Work to complete —
1/ List every post in the thread about iOS Live Photos, giving each post's author and date.
2/ Reproduce the passage of the thread about iOS Live Photos from "I am using a" to "those already imported.", inclusive.

# IOS Live Photos and LL Import



## broden01 (Jun 4, 2016)

I am using a iPad Pro 9.7 and an iPhone SE to take family photos (new great grandson).
LL imports all the images and leaves the live photo .mov files sometimes. Sometimes the .mov files are imported sometimes not.

Some .jpg images are imported then not marked as imported on the IOS device, some not all. The next import from the same device will catch new .jpg's as well as some of those already imported.

I hard disk store my photos by date and use Lightroom to move them to the correct dates and of course the files not correctly imported already exist on the hard disk.

All the preamble is to ask, I am I doing something wrong? 

I understand Adobe has not offered a solution to "live photos" , but having files already imported repeatedly downloaded is a pain.

Thanks


----------



## Johan Elzenga (Jun 4, 2016)

Apple 'Live photos' is a combination of a jpeg photo and a movie. Lightroom sees the jpeg as a sidecar to the movie, just like when you shoot raw+jpeg. The solution is to go to the Lightroom preferences - General and check the option 'Treat jpeg next to raw files as separate photos'. For those live photos you have already imported, you can get this to work by right-clicking on the folder and chose 'Synchronize folder'.


----------



## broden01 (Jun 8, 2016)

JohanElzenga said:


> Apple 'Live photos' is a combination of a jpeg photo and a movie. Lightroom sees the jpeg as a sidecar to the movie, just like when you shoot raw+jpeg. The solution is to go to the Lightroom preferences - General and check the option 'Treat jpeg next to raw files as separate photos'. For those live photos you have already imported, you can get this to work by right-clicking on the folder and chose 'Synchronize folder'.



Thanks for your response.

Last night I took 3 live photos with my iPhone. This morning I opened Lightroom CC checked preferences to make sure that the settings were set as you recommended, they were already set that way. Then I connected the iPhone and used the import dialogue, selected the 3 live photos. The .jpgs were checked as well as the .mov files. The import copied the .jpg file and gave a dialog box with the .mov files listed as no data in these files and they were not imported. On the other hand Google photos copied both to the cloud with no issues. Live photos work in Google Photos.

Provided data —
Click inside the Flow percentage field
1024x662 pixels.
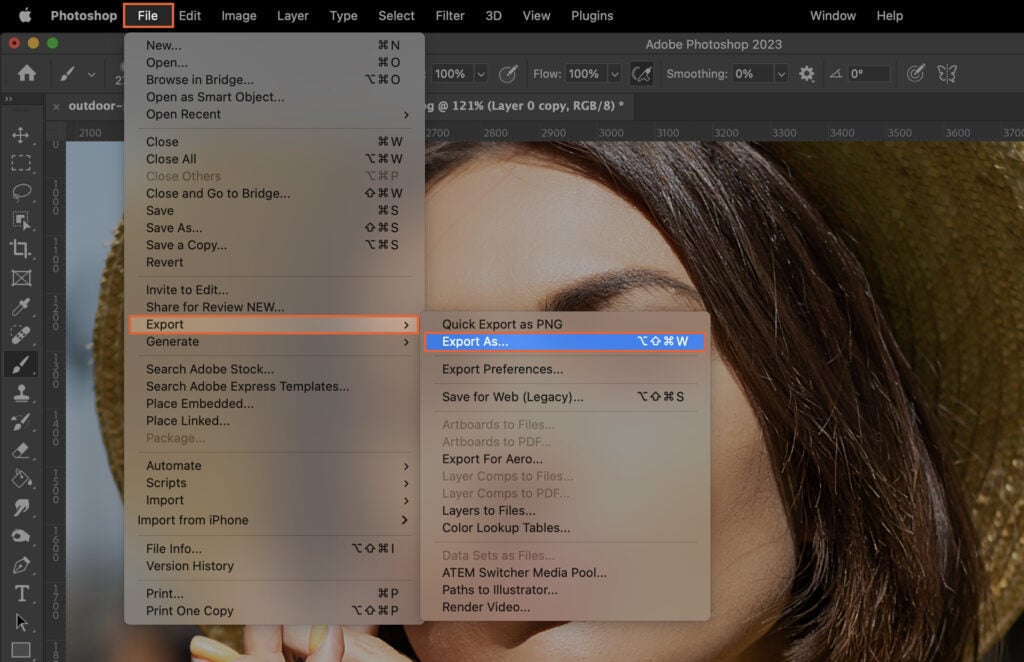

Outputs for the tasks —
1/
- broden01, Jun 4, 2016
- Johan Elzenga, Jun 4, 2016
- broden01, Jun 8, 2016

2/
I am using a iPad Pro 9.7 and an iPhone SE to take family photos (new great grandson).
LL imports all the images and leaves the live photo .mov files sometimes. Sometimes the .mov files are imported sometimes not.

Some .jpg images are imported then not marked as imported on the IOS device, some not all. The next import from the same device will catch new .jpg's as well as some of those already imported.